**Problem to work on:**
The lines from the one containing "Instruction: Open the Revert" to the end of the entries, both included, are what you need to transcribe exactly, without pictures and without anything else.

Start of Available data

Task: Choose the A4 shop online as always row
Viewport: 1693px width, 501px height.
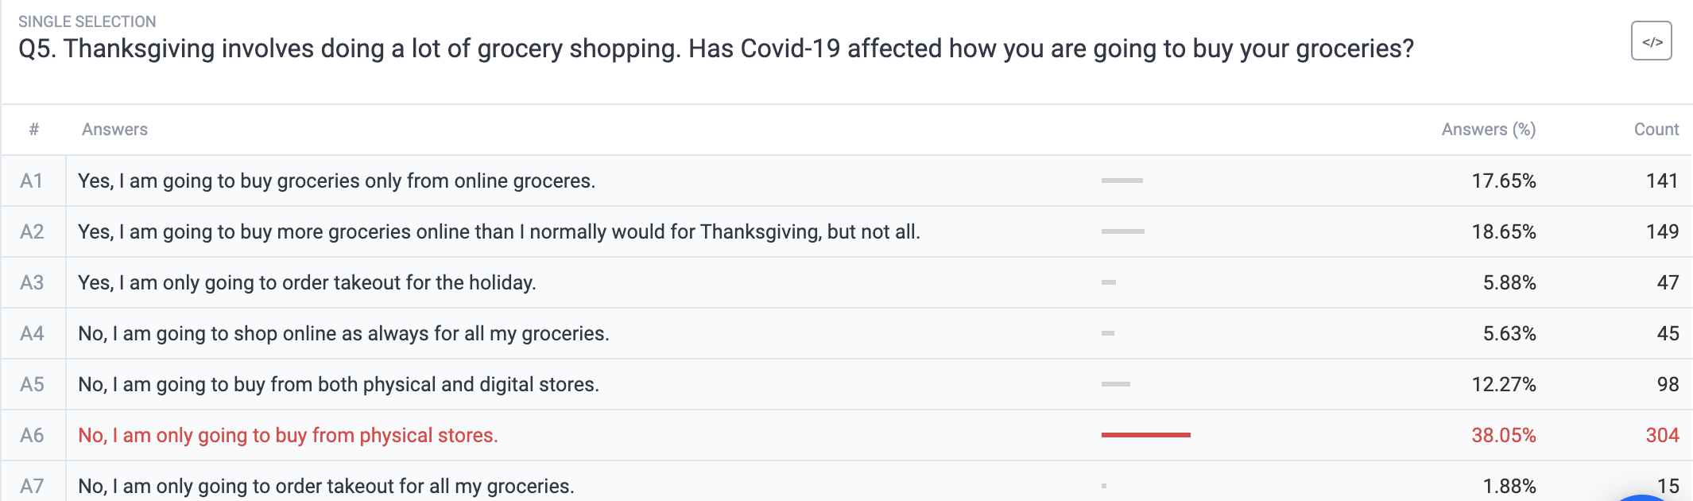Action: 847,333
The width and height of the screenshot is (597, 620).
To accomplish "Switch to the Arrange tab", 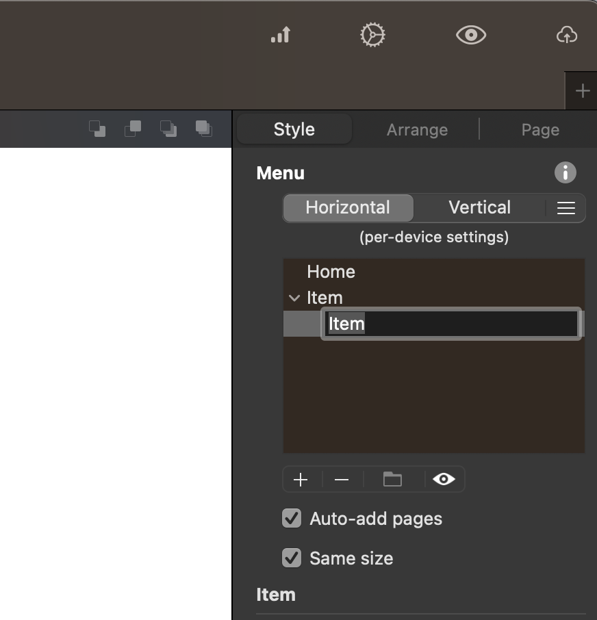I will [x=417, y=130].
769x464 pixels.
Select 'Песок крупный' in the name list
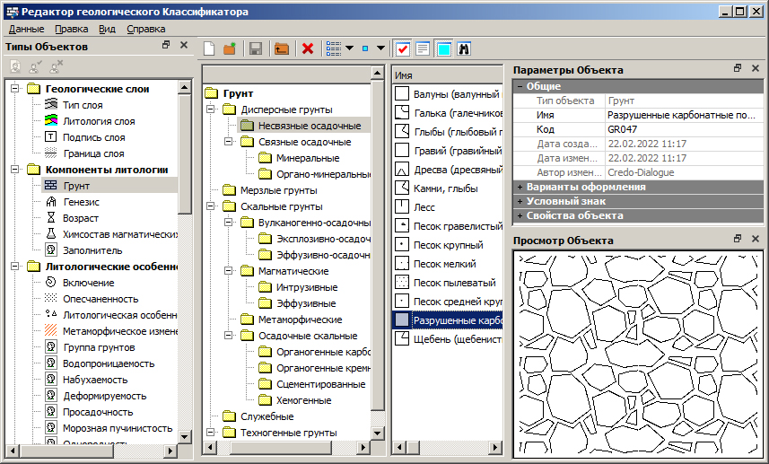coord(449,245)
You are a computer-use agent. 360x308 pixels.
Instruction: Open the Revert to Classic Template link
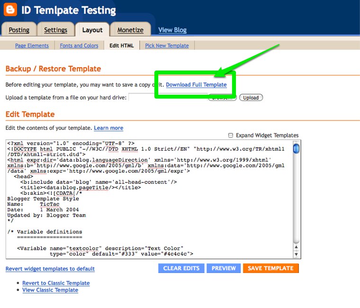click(x=56, y=283)
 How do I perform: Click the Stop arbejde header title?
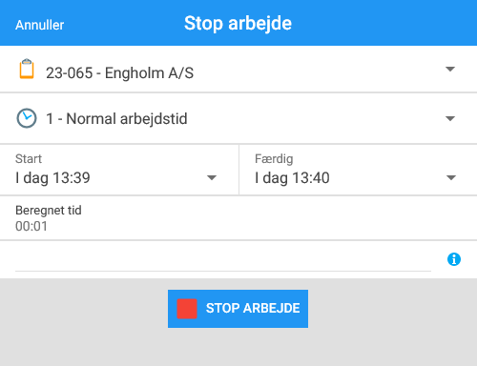(238, 24)
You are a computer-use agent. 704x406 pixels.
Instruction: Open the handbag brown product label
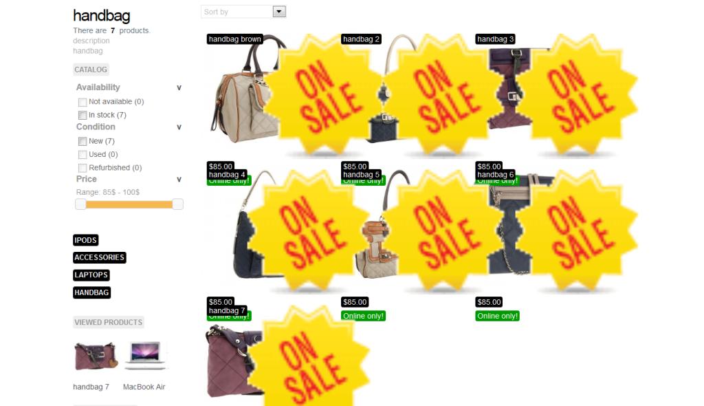[x=235, y=39]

End of Available data

**Your solution:**
Instruction: Open the Revert to Classic Template link
click(x=56, y=283)
 How do I perform: Click the Stop arbejde header title?
(238, 24)
You are a computer-use agent. 704x406 pixels.
Instruction: Open the handbag brown product label
[x=235, y=39]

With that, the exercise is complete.